El artículo 232 de la Constitución indica expresamente que la transmisión del mando presidencial corresponde al Congreso. El texto señala: “El Presidente de la República y el Vicepresidente tomarán posesión de sus cargos ante el Congreso, prestando el juramento o la promesa de cumplir con fidelidad y patriotismo sus funciones constitucionales...”.
Incluso aclara: “Si el día señalado el Congreso no alcanzara el quórum para reunirse, la ceremonia se cumplirá ante la Corte Suprema de Justicia”.
Por lo tanto, la exigencia constitucional es expresamente el quórum legal, y mientras se cumpla, el Congreso puede investir al nuevo mandatario en cualquier circunstancia. Asimismo, es el presidente del Congreso, en representación del cuerpo, el que impone los atributos, independientemente si esto es o no el deseo de los protagonistas. El próximo 15 de agosto, a las 08:00, las dos Cámaras se reunirán en Congreso en su sede para recibir del presidente saliente, Federico Franco, los atributos presidenciales que son la banda presidencial y el bastón de mando.

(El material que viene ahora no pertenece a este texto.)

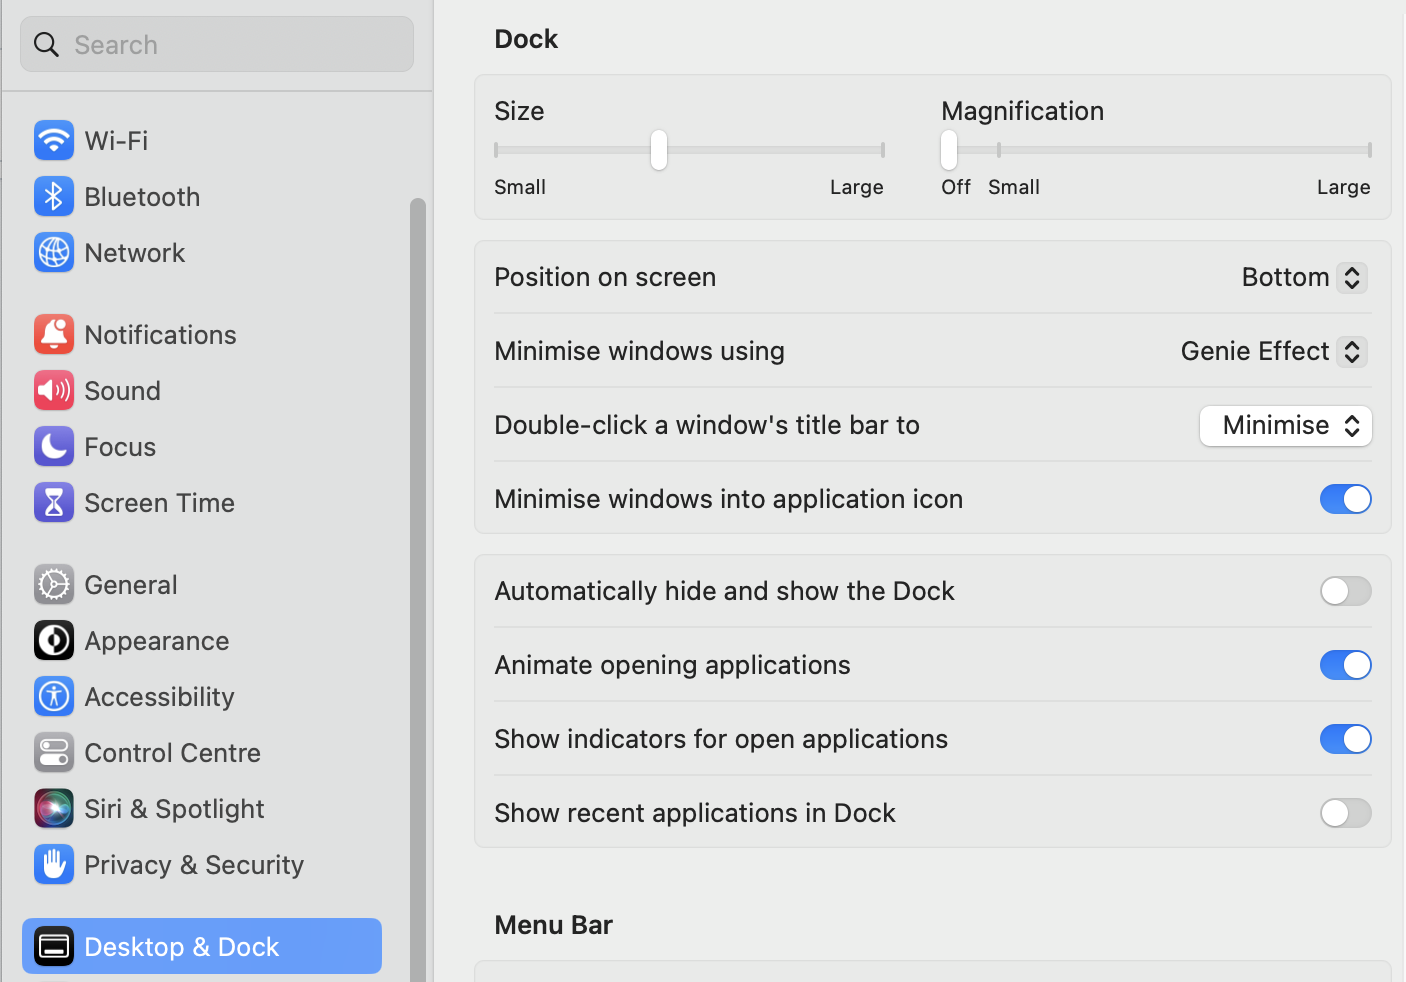
Task: Select the Siri & Spotlight icon
Action: pos(54,808)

Posteriormente, se declarará un cuarto intermedio de 30 minutos para esperar la llegada del presidente electo, Horacio Cartes, quien jurará en presencia de los legisladores y ante el presidente del Congreso, Julio Velázquez (ANR). Posteriormente, el senador Velázquez le impondrá la banda presidencial y le entregará el bastón de mando. Ahí concluye la sesión del Congreso y se dará por terminado el acto de asunción del nuevo presidente.
Una tradición
La investidura presidencial por parte del Congreso es una exigencia constitucional y se convirtió en tradición desde su vigencia con la Carta Magna promulgada en 1992. Desde entonces, el Parlamento paraguayo a investido a seis presidentes. Cuatro electos para el cargo y dos, Luis González Macchi y Franco, que completaron el mandato.